Stacey Jurado, Auto PD & Subrogation Manager, Kingstone Insurance Company
12:05:30 p.m.
Brian J. Donnelly
“[Anchoring is] putting a number out there at the beginning of a negotiation in an effort to fix the negotiations around that high number. And what the plaintiff’s attorneys do—they want to set the anchor far, far away from where the defendant or defendants place the value of the case.”
12:06:39 p.m.
Brian J. Donnelly
“We all see this in the property and casualty area in every settlement conference we attend, in every mediation we attend, and—we’ll talk about this as well—we see it at trial.
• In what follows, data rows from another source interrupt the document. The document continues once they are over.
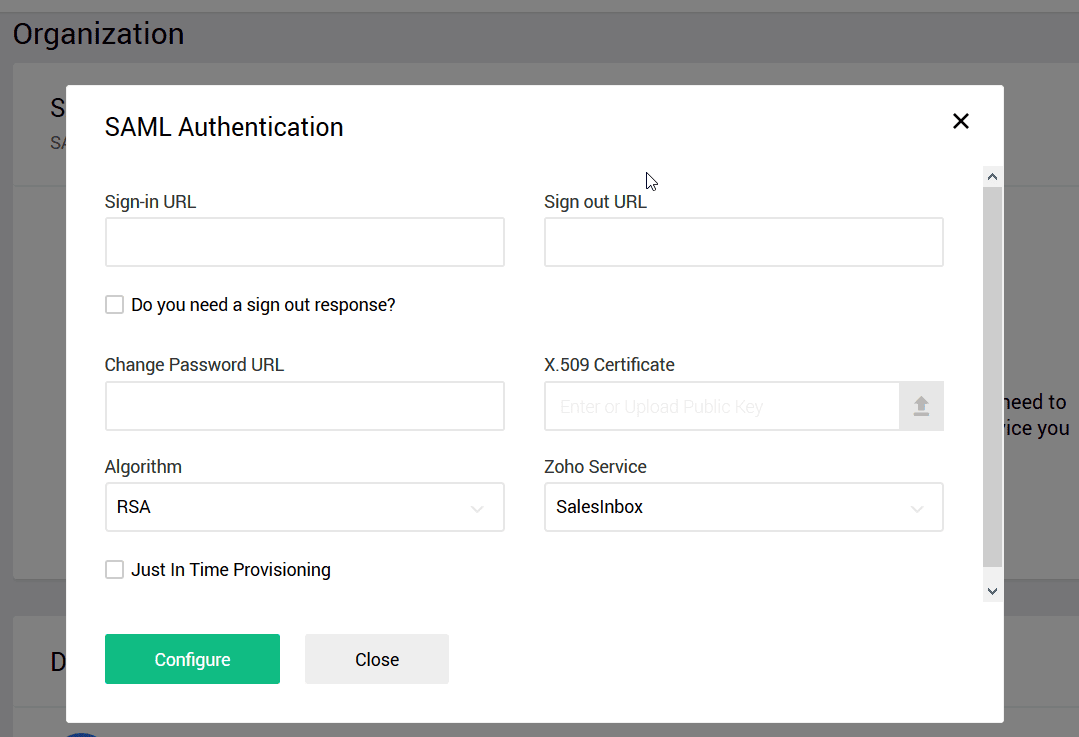Image resolution: width=1079 pixels, height=737 pixels.
Task: Open the Algorithm dropdown showing RSA
Action: coord(304,507)
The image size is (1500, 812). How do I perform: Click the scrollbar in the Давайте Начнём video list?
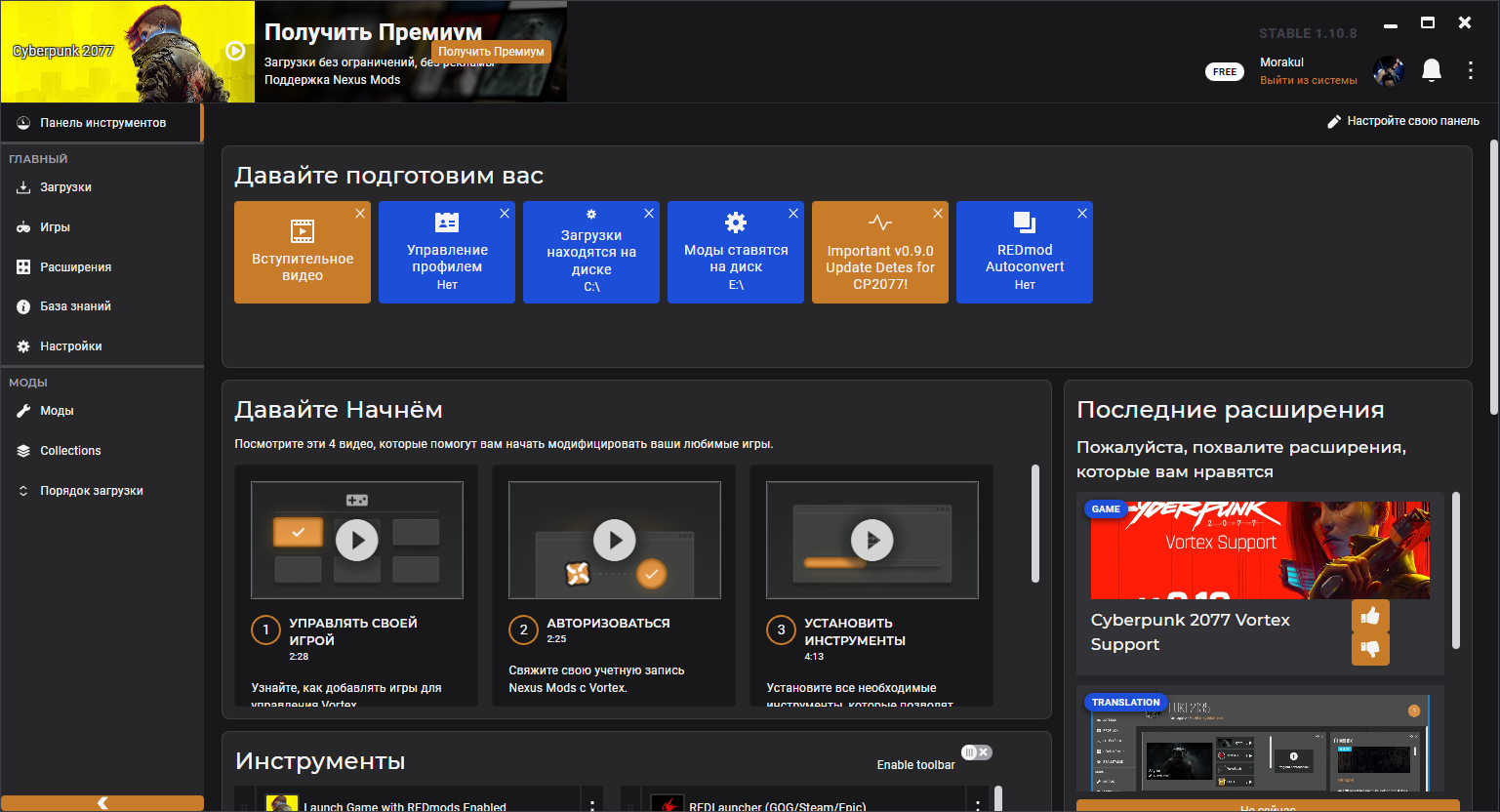point(1035,524)
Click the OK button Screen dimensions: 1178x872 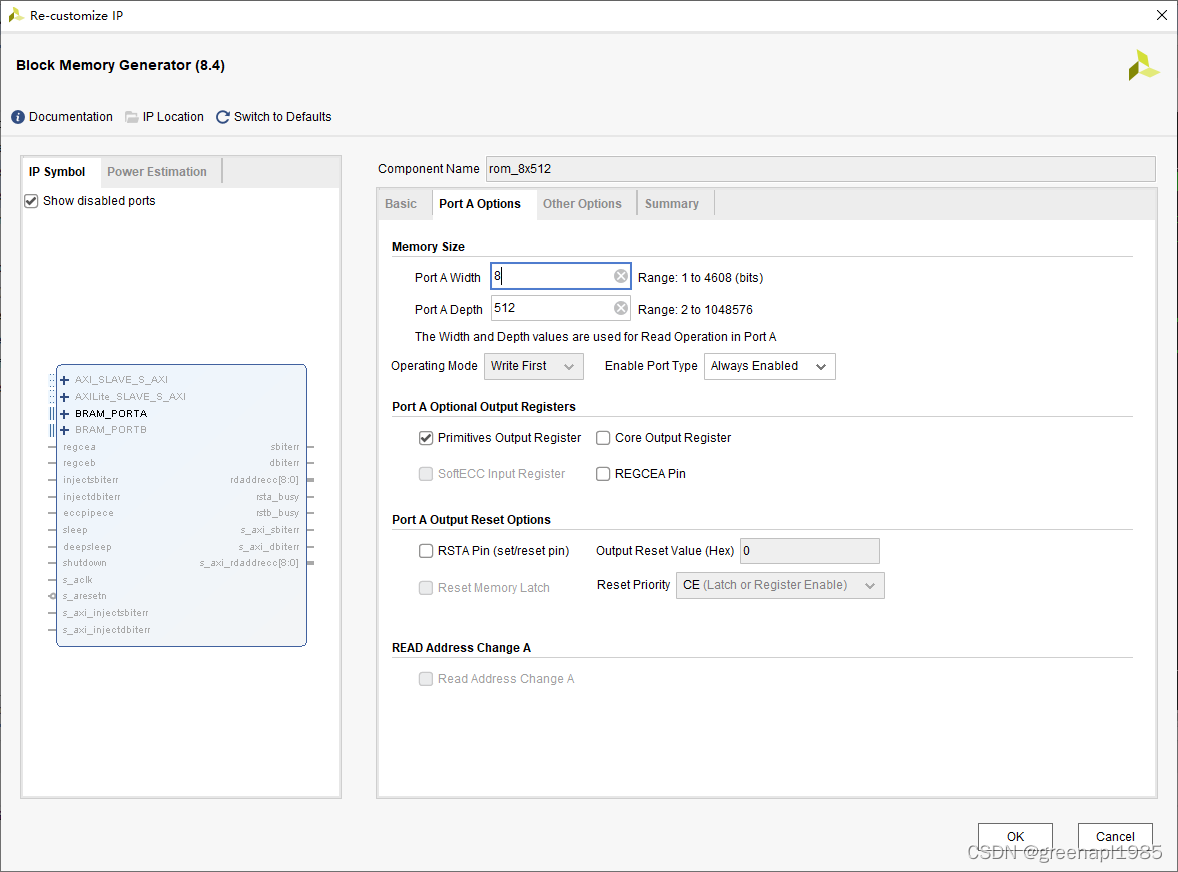click(1015, 836)
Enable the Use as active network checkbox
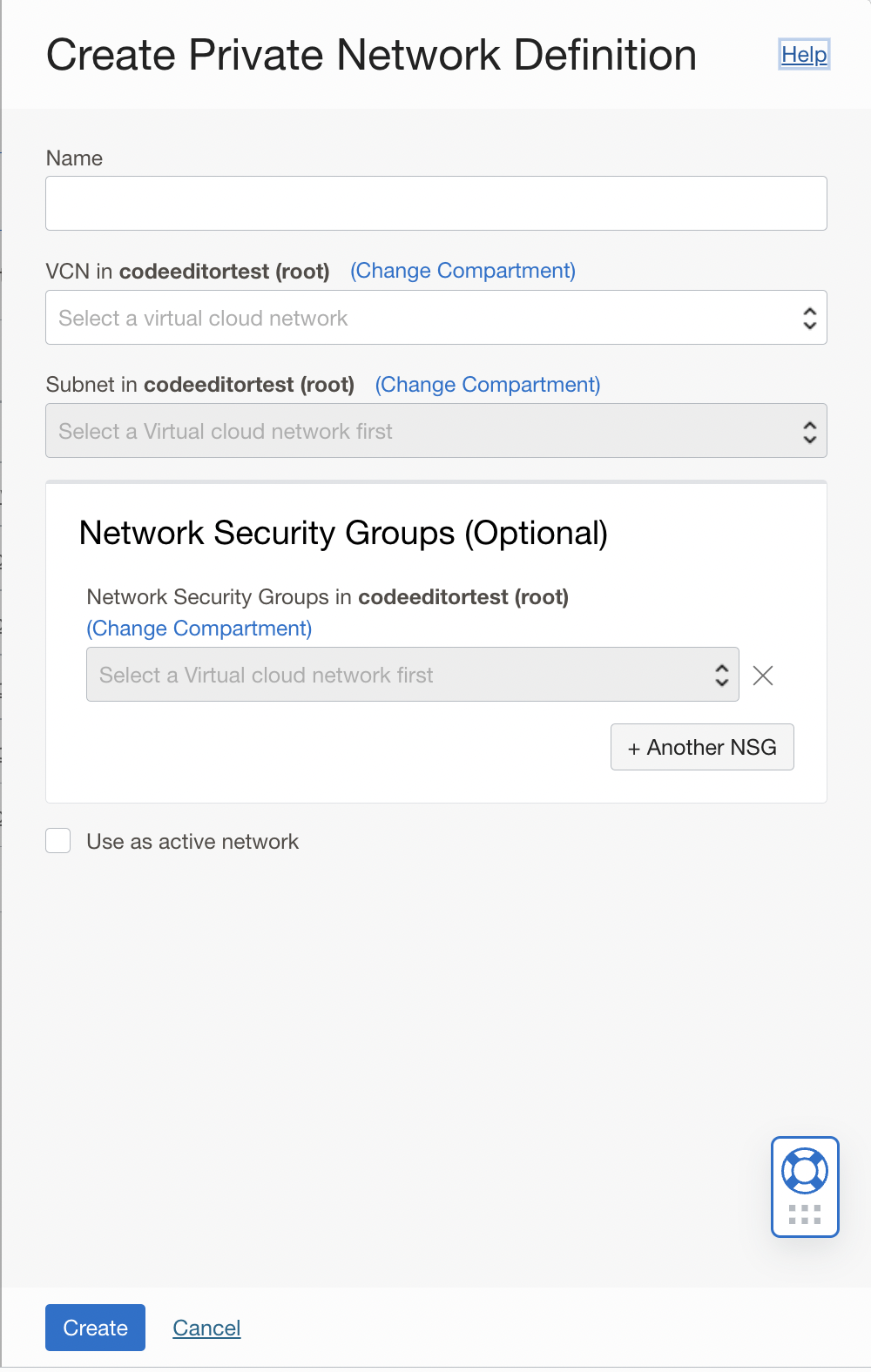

There’s a lot of attention these days to nuclear verdicts, and anchoring plays a major role in that.”
12:10:34 p.m.
Stacey Jurado
“Something that I’ve done throughout my career in these mediation-type situations is highlight some of the main points for strengths to try to get the mediator to acknowledge the fact that the anchor is just not realistic and it’s not a good starting place. I feel like if you are able to get the mediator to acknowledge that, they can help with the other party to get them to a more realistic spot to start.”
12:11:23 p.m.
Adam Cohen
“I’m not shy about using terms like ‘absurd,’ and ‘out of this world,’ and ‘unrealistic’ to describe a first demand, which, as most of the 320 or so people on this call are aware, the first demand usually has no bearing, relevance, or relationship to where the settlement number eventually lies.”
12:12:10 p.m.
Brian J. Donnelly
“On the defense side, we’re attempting to set an anchor far away from where the plaintiff is. But we’re trying to also condition the mediator in a mediation to start to think about the case from our perspective right out of the box, from the first time the plaintiff makes what we typically feel is an absurdly high demand or anchor.”
12:13:20 p.m.
Stacey Jurado
“I do think [setting an anchor too low] is a possibility, just as the plaintiff’s demand could be absurdly high or unrealistic. We can have the same effect on the defense side because the mediator or judge then feels that we’re not prepared to actually look to resolve the case. It’s about finding that sweet spot where everyone is comfortable.”
12:15:14 p.m.
Brian J. Donnelly
“I do think Stacey is right. You have to find that sweet spot—that initial offer that you can say with a straight face, that you can attach some reason to, that sends a message that says, ‘Listen, the number on the other side is an insane number. We’re the reasonable ones here. Here’s a reasonable initial offer. It’s low, but it’s reasonable—it’s a start.’”
12:18:09 p.m.
Adam Cohen
“I have a trial that’s happening, and the plaintiff’s lawyer started at $534,000. The case has a value under $50,000. Each time we’ve increased our offer by $2,000-$3,000, the lawyer has moved to $425,000, then $375,000, then $325,000, then says, ‘You’re only coming up $3,000. I’ve made all these great moves!’ My response always is, ‘My numbers are real numbers.’”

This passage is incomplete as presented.